Decode one part body according to its Content-Type header. Delegates to the existing ResponseBodyHandler for msgpack/json symmetry with single /scrape responses.

def iter_batch_parts(response) ‑> Iterator[Tuple[Dict[str, str], bytes]]

Expand source code

def iter_batch_parts(
    response,  # requests.Response — duck-typed to avoid circular imports
) -> Iterator[Tuple[Dict[str, str], bytes]]:
    """
    Iterate (part_headers, part_body) tuples from a streaming
    multipart/mixed response. The per-part Content-Type is in
    `part_headers['content-type']` (lowercased key), and the
    correlation_id is in `part_headers['x-scrapfly-correlation-id']`.

    The caller is responsible for decoding `part_body` based on the
    part's Content-Type (JSON vs msgpack).

    Raises ValueError if the outer Content-Type is not multipart/mixed
    or if the boundary parameter is missing.
    """

    envelope_ct = response.headers.get("Content-Type", "")
    mime, params = _parse_content_type(envelope_ct)

    if mime != "multipart/mixed":
        raise ValueError(
            f"scrape_batch: expected Content-Type multipart/mixed, got {envelope_ct!r}"
        )

    boundary_str = params.get("boundary")

    if not boundary_str:
        raise ValueError(
            f"scrape_batch: Content-Type multipart/mixed is missing boundary parameter: {envelope_ct!r}"
        )

    boundary = boundary_str.encode("ascii")

    chunks = response.iter_content(chunk_size=8 * 1024)
    reader = _BufferedMultipartReader(chunks, boundary)

    # Skip anything before the first --boundary.
    reader.discard_prefix()

    while True:
        # After each --boundary we expect either CRLF (more parts) or
        # `--` (terminator). RFC 2046 mandates CRLF; any server
        # deviating from that is broken — return cleanly rather than
        # try to guess a framing variant.
        suffix = reader.read_exact(2)

        if suffix == b"--":
            # Final boundary. Drain CRLF and any epilogue.
            return

        if suffix != _CRLF:
            return

        # Read headers up to the blank line.
        header_block = reader.read_until(_CRLF + _CRLF)
        headers: Dict[str, str] = {}

        for line in header_block.split(_CRLF):
            if not line or b":" not in line:
                continue

            k, _, v = line.partition(b":")
            headers[k.decode("ascii", errors="replace").strip().lower()] = (
                v.decode("ascii", errors="replace").strip()
            )

        # Body framing: prefer Content-Length (we always emit it
        # server-side), fall back to boundary-delimited scan.
        cl_raw = headers.get("content-length")
        body: bytes

        if cl_raw and cl_raw.isdigit():
            body = reader.read_exact(int(cl_raw))
        else:
            # Read until next boundary marker.

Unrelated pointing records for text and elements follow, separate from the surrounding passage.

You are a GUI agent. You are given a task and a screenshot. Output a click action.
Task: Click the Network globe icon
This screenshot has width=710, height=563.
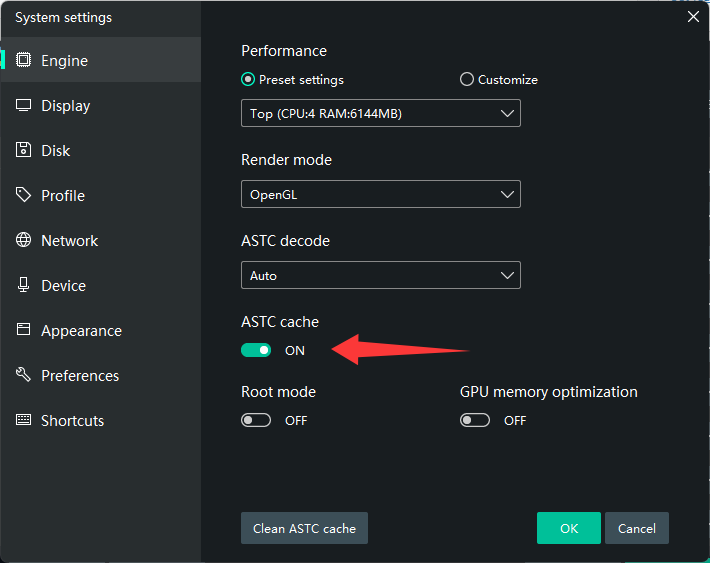click(x=24, y=240)
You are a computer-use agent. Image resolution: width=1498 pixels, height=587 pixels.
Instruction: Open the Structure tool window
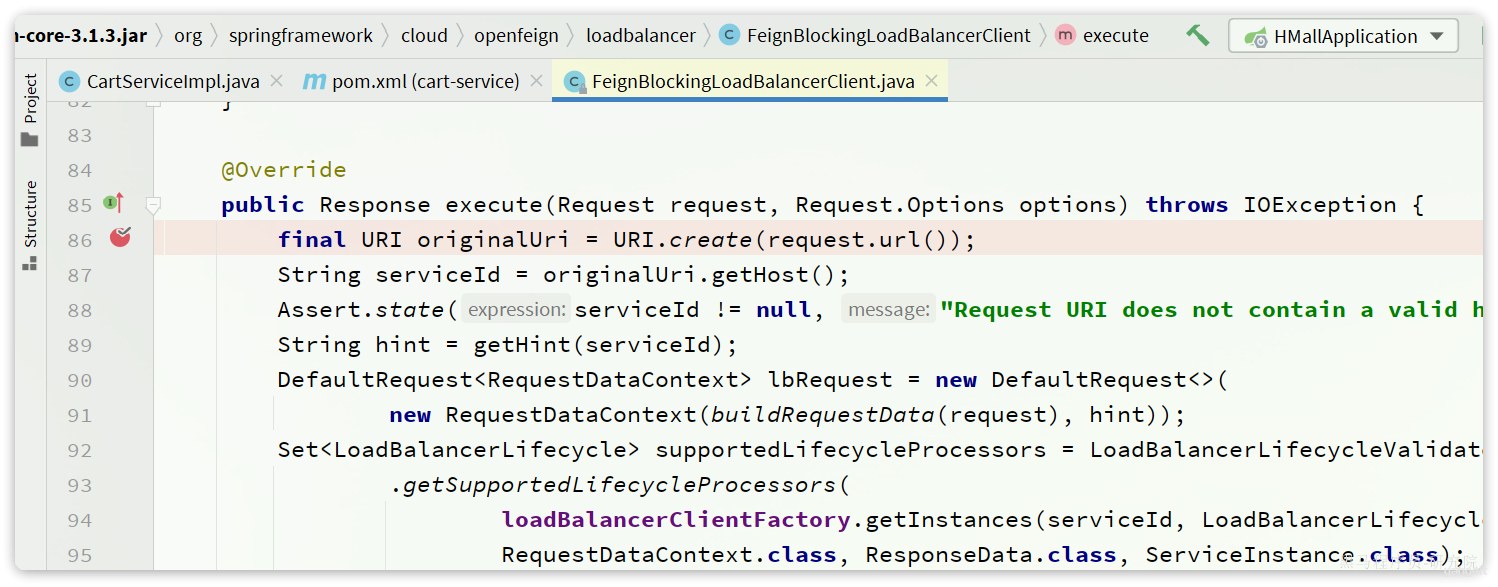click(x=30, y=226)

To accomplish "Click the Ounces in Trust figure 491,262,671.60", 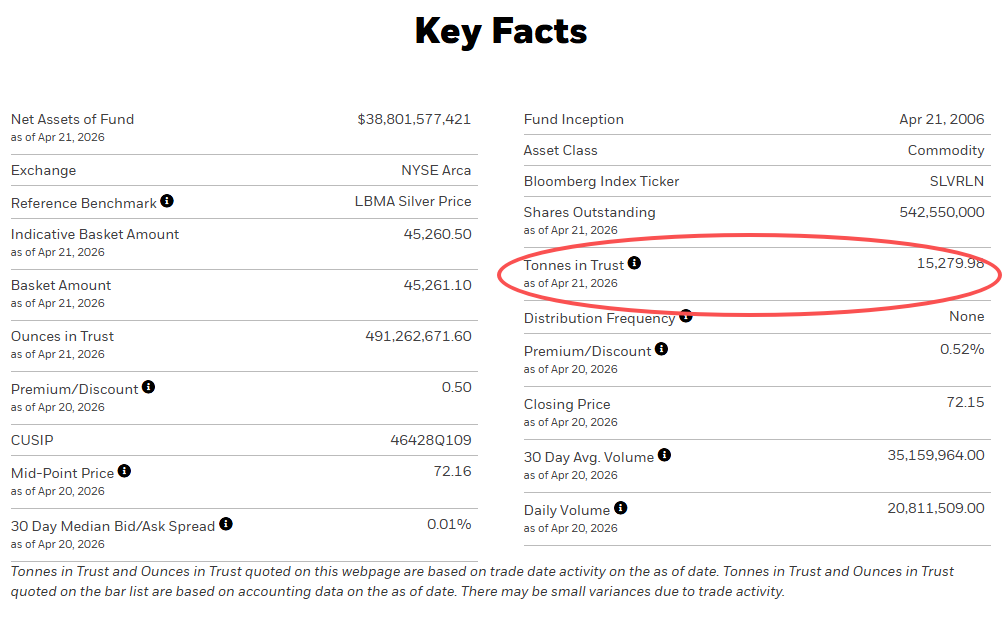I will tap(419, 336).
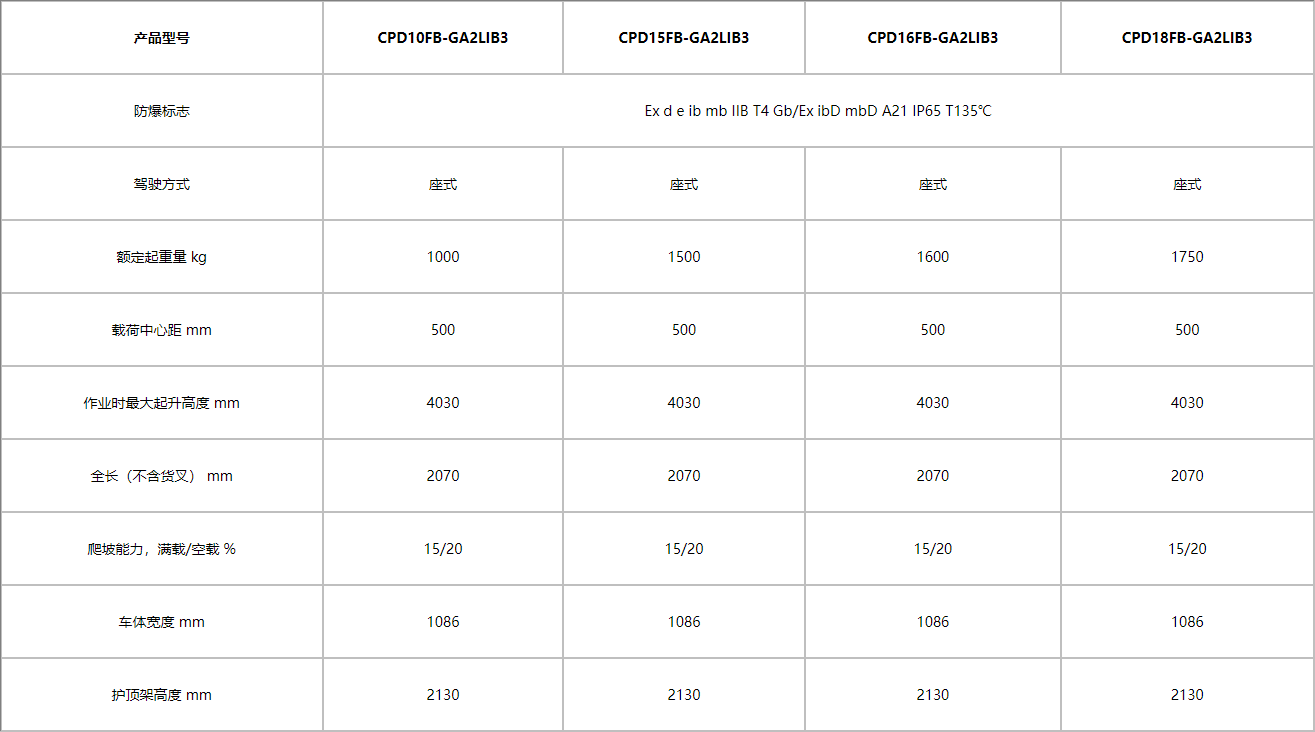Select the 额定起重量 kg row label

tap(162, 257)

The "\r\n--<boundary>"
            # sequence is the canonical delimiter per RFC 2046.
            body = reader.read_until(_CRLF + b"--" + boundary)

        yield headers, body

        # If we used Content-Length, we still need to consume the
        # trailing "\r\n--<boundary>" that starts the next boundary.
        if cl_raw and cl_raw.isdigit():
            reader.read_until(_CRLF + b"--" + boundary)

Iterate (part_headers, part_body) tuples from a streaming multipart/mixed response. The per-part Content-Type is in part_headers['content-type'] (lowercased key), and the correlation_id is in part_headers['x-scrapfly-correlation-id'].

The caller is responsible for decoding part_body based on the part's Content-Type (JSON vs msgpack).

Raises ValueError if the outer Content-Type is not multipart/mixed or if the boundary parameter is missing.